When you pass the glass over a light source or picture, it distorts the light into an Einstein Ring. This is one way Astronomers know about dark matter! According to Einstein’s theory of general relativity, the presence of matter (energy density) can curve spacetime, and the path of a light ray will be deflected as a result.
It wouldn’t be surprising if nitrogen was your favorite elements. N2 is the most common molecule found in our atmosphere, making up roughly 78% of it. But here at camp, we have a different reason for why it is one of our favorite things to have around. We have a ton of liquid Nitrogen on camp and love using it to freeze things. We wanted to see what would happen when an LED (Light Emitting Diode) was submerged in the -321˚F liquid.
It turns out that something pretty cool happens… it changes colors! But why would cooling it down, taking energy away from the LED allow the color to change in a more energetic direction?
To answer that we need to know how LEDs work. They aretwo-lead semiconductor light sources that emit light when activated. When a suitable voltage is applied to the leads, electrons are able to recombine with electron holes on a positive or negative band within the device, releasing energy in the form of photons.
When an atom is at rest it’s electrons are at the lowest energy state possible.
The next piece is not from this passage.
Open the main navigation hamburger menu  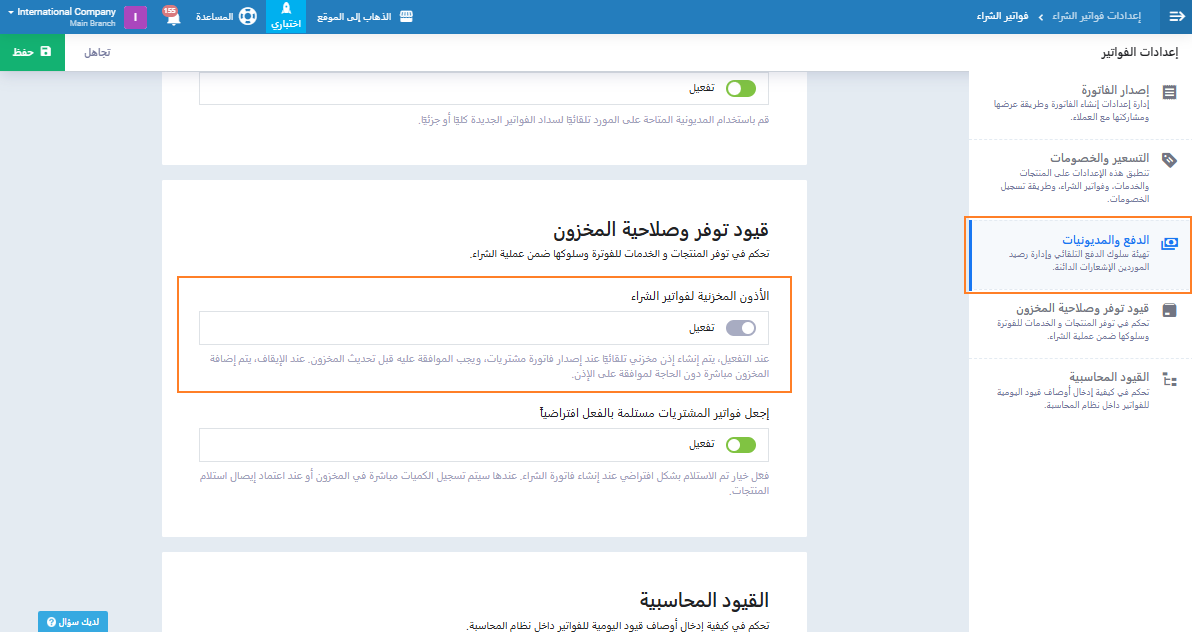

With LEDs, an electron is shot in, hits another electron which increases its energy, hopping up to the opposite band. When it starts to rest enough, it falls, giving off a photon (light particle). The bigger the hop in energy state, the greater the fall will be, and therefore the more energetic the photon will be.
The electrons start off with a bit of thermal energy, but when submerged in the liquid Nitrogen some of the thermal energy is removed. When the thermal energy is removed it allows the distance between the bands (the band gap) to physically increase which in turn will increase the fall of the electron, increasing the frequency of light!
We go through our daily lives encountering three of the states of matter; solid, liquid, and gas; nearly every moment, but the fourth, plasma, is much rarer for most of us. Plasma can be found around most forms of visible electricity, like lightning, but you can find it inside your microwave if you follow the steps below. Before you get started, however, this experiment MUST be carried out with immense care and with an adult present; it is very easy to get this experiment wrong and deal damage to not only your microwave, but yourself as well.
For this experiment, you’ll need a microwave, a toothpick, a microwave-safe glass container, three discs of cork (or any material you can stick a toothpick into and use to prop up the glass, and a match. Place the four discs of cork in the microwave so that one is in the center and the other three are around it far enough for the glass container can rest on top of them. This is essential, as air needs to flow between the inside of the glass container and the inside of the microwave. Stick the toothpick into the center cork disc, and set the microwave to 20 seconds, but don’t run it yet.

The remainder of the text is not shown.